List<char> validvalues = new List<char>
{
'a', 'b', 'c', 'd'
};
if (validvalues.Contains(value))
{
//do thing
}
versus
if (value == 'a' || value == 'b' || value == 'c' || value == 'd')
{
//do thing
}
Is there an even better way to achieve this that I'm missing?
Edit: First of all I apologize for my stupid question. To clarify this is a drastic oversimplification of my use case which involves checking it against 16 characters and then 32 chars, then 48 chars etc.. up to 256 chars. I was thinking I could append 16 characters at a time to the already existing list and use the same list to check multiple times. Obviously creating a list and checking over it would be slower ig I was really asking how much this would be an issue.
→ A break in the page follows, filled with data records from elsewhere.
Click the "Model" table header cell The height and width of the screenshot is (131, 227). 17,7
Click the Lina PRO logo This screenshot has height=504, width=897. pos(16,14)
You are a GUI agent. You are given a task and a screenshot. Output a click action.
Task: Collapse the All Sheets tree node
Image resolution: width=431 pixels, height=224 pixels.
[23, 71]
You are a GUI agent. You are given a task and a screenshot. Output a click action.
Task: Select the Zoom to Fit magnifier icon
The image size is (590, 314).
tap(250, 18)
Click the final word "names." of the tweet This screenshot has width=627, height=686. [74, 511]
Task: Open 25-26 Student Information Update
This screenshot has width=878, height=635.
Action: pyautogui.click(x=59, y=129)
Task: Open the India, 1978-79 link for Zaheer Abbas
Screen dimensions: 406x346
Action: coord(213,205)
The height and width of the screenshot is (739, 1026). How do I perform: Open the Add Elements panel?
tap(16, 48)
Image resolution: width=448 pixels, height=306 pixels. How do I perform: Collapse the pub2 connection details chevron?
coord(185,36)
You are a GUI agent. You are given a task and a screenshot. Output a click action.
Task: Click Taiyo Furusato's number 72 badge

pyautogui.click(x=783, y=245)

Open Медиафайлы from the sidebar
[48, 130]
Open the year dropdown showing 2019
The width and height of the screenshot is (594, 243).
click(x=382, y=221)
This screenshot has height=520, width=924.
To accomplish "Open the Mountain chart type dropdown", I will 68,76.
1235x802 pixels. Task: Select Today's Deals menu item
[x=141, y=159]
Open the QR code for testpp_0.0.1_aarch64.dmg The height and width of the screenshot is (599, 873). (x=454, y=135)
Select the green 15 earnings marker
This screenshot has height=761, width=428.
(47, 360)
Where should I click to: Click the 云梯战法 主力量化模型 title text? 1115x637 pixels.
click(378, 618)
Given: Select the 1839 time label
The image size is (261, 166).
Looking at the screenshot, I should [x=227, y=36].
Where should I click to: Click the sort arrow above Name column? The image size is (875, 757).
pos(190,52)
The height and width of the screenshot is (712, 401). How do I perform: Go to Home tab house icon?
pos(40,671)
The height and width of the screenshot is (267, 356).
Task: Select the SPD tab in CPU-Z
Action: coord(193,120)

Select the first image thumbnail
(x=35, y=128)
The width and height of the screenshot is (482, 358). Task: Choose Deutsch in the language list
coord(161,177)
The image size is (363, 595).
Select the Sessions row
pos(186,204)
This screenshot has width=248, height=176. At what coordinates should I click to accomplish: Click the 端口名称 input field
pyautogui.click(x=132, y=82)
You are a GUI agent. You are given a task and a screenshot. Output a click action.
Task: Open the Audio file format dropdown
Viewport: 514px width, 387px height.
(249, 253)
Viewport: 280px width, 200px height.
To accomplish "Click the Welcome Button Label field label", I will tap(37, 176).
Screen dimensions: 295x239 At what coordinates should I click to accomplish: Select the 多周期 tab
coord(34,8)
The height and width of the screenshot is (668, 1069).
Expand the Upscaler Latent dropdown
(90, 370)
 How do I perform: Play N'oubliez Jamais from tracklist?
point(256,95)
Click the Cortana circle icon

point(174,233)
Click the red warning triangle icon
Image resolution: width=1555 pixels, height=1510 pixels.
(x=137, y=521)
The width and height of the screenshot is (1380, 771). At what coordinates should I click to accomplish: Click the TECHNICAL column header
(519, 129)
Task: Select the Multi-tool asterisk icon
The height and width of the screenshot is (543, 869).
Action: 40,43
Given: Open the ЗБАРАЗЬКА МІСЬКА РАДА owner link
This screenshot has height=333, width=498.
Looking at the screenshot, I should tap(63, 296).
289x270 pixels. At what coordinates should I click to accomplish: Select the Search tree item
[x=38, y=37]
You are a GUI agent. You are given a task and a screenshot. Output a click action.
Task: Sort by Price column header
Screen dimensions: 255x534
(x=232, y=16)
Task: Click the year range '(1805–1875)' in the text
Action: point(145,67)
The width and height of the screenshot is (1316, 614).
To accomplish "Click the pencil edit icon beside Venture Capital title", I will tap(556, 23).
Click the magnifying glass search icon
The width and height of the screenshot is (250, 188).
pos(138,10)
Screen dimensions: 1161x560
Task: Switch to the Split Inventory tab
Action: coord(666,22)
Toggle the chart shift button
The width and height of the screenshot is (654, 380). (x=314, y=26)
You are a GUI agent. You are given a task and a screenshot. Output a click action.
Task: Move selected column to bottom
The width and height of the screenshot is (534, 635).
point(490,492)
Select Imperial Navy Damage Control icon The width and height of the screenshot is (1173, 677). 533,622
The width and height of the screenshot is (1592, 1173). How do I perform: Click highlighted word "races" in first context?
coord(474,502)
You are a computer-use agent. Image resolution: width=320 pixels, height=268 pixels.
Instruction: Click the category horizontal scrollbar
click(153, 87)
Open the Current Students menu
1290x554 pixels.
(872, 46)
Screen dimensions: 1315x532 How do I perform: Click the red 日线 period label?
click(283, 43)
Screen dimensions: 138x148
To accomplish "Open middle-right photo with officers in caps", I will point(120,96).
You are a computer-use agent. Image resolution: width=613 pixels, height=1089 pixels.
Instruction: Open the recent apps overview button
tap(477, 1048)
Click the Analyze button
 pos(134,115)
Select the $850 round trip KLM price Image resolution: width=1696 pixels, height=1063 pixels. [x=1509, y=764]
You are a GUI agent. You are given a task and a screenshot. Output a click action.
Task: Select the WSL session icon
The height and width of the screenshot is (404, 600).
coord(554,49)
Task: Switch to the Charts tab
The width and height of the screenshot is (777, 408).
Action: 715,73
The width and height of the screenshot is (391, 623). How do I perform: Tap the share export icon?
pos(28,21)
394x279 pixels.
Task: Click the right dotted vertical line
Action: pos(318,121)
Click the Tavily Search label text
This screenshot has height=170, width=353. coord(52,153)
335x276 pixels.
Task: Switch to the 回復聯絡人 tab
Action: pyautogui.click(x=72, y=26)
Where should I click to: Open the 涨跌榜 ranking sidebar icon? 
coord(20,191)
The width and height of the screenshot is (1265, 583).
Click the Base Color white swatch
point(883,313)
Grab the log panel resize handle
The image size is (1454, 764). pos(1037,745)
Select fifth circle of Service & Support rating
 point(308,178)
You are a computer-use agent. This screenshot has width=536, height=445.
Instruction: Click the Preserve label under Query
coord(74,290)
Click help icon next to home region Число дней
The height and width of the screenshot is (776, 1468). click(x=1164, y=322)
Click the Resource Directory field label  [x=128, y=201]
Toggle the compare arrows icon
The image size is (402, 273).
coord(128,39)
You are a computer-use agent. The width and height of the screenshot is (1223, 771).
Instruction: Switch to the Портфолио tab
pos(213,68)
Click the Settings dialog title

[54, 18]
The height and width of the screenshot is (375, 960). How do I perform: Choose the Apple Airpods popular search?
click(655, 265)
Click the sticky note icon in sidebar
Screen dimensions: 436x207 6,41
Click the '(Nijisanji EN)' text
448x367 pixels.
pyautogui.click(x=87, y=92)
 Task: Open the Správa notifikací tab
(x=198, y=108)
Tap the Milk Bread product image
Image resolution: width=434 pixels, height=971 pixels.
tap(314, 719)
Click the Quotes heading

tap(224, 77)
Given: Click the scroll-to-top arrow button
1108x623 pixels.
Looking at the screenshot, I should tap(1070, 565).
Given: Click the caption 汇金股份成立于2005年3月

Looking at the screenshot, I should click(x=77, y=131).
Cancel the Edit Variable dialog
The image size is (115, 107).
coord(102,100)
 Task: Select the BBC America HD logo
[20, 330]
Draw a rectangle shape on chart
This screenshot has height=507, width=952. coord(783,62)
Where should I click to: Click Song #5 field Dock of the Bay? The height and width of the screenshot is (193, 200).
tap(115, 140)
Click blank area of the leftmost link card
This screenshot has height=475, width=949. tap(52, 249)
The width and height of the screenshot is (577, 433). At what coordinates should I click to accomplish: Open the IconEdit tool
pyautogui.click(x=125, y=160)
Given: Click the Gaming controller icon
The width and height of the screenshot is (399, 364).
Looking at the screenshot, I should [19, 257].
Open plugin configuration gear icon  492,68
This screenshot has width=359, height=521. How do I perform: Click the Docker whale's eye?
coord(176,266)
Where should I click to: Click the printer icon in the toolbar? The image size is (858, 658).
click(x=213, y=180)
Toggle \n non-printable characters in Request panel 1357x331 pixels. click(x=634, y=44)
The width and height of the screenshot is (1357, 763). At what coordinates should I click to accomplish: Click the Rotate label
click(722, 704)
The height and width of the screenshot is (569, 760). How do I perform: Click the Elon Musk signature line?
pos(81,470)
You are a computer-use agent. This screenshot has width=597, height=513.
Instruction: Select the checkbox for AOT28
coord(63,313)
CodePudding user response:
Using a list would probably be marginally slower since it has to create a structure, iterate over its contents, etc. The or
would be likely compiled directly to IL that compares against constant values. In exchange for that, though, you get more flexibility to change the list at runtime. But, you could get that with a Set
, improving the lookup time significantly in exchange for a slightly more expensive setup time. So it would depend on how big the list is and how many comparisons you do.
That said, the only way to know for sure is to try it both ways and measure it. I suspect that the difference would be insignificant unless you performed these tasks millions of times.
In addition, it's highly unlikely that something as simple as this would be a meaningful bottleneck to any application overall. If the application has any kind of I/O, that is probably more likely to be a bottleneck that looking up a value in a relatively small set.